* START Supplied passage *
Kaarin Knudson:I love hearing that, that this book is helpful to you as a person first engaging, or engaging in what you might describe as earlier on in your career, related to sustainable urban design.
Kaarin Knudson:I think one of the things that's very interesting about the planning profession is that not all planning professionals, even those who are accredited in their degrees, members of the APA not all of them have background and training related to urban design.
Kaarin Knudson:In many schools and many accredited programs, the focus in planning is much more on the regulatory structure and understanding planning, as it is largely separate from physical planning, and so our hope in organizing this book in this way and reaching out to planning professionals, young professionals, students, but also community groups, elected leaders, people who are trying to engage with and make decisions about their communities and their environments that this would be an accessible point of entry, and that is one of the things that I have talked with people a lot about all over the country is the fact that, because urban design lives in this overlap between many areas of specialized expertise and professional accreditation, right Like architecture, landscape architecture, transportation planning, civil engineering, you know political community engagement, work planning, you know proper right as a larger area of work, it's easy for the concerns of urban design to be sort of left in between, with no one really understanding how to more directly engage with and advance, you know, shared goals, so our hope is that this book helps people at all different levels of their familiarity with urban design to better understand the full picture of sustainable opportunities in our communities.
Kaarin Knudson:Right, you think everyone who's engaging with the built environment in their city, in their community, is thinking about wanting this place to be a better, more sustainable community, is thinking about wanting this place to be a better, more sustainable, more affordable, more equitable, more livable, more sociable place. Right, and to accomplish that goal, you really need a sense of the integrated sets of concerns, because that will help every design project and every community engagement project to stand on better shared understanding of the challenge and, I think, likely accomplish an outcome that feels more like something that people can be really proud of and that can actually deliver measurably more sustainable outcomes.
* END Supplied passage *
-- Problems to solve --
1. Answer these questions from the interview excerpt.
(a) In many schools and accredited programs, what is the focus in planning?
(b) What does the speaker say is easy to happen to the concerns of urban design?
(c) What does the speaker say you really need to accomplish the goal of a better, more sustainable community?
2. Decide whether each statement agrees with the interview excerpt. Answer yes or no, and quote the words that decide it.
(a) Every accredited planning professional has training in urban design.
(b) The book is meant to reach community groups and elected leaders as well as planning professionals.
(c) The speaker has discussed this topic with people only in one part of the country.
Answer using only the interview excerpt, with no outside knowledge.
* START Dataset content *
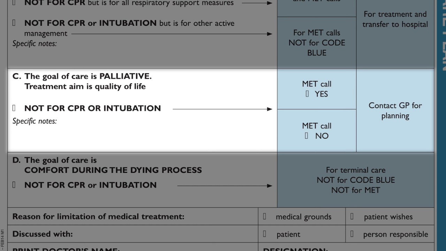Image resolution: width=446 pixels, height=251 pixels.
Task: Click the Specific notes area under Palliative
Action: (x=142, y=134)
* END Dataset content *
-- Solutions below --
1.
(a) The regulatory structure and understanding planning as largely separate from physical planning.
(b) They can be left in between, with no one really understanding how to more directly engage with and advance shared goals.
(c) A sense of the integrated sets of concerns.

2.
(a) No: "not all of them have background and training related to urban design."
(b) Yes: "reaching out to planning professionals, young professionals, students, but also community groups, elected leaders"
(c) No: "one of the things that I have talked with people a lot about all over the country"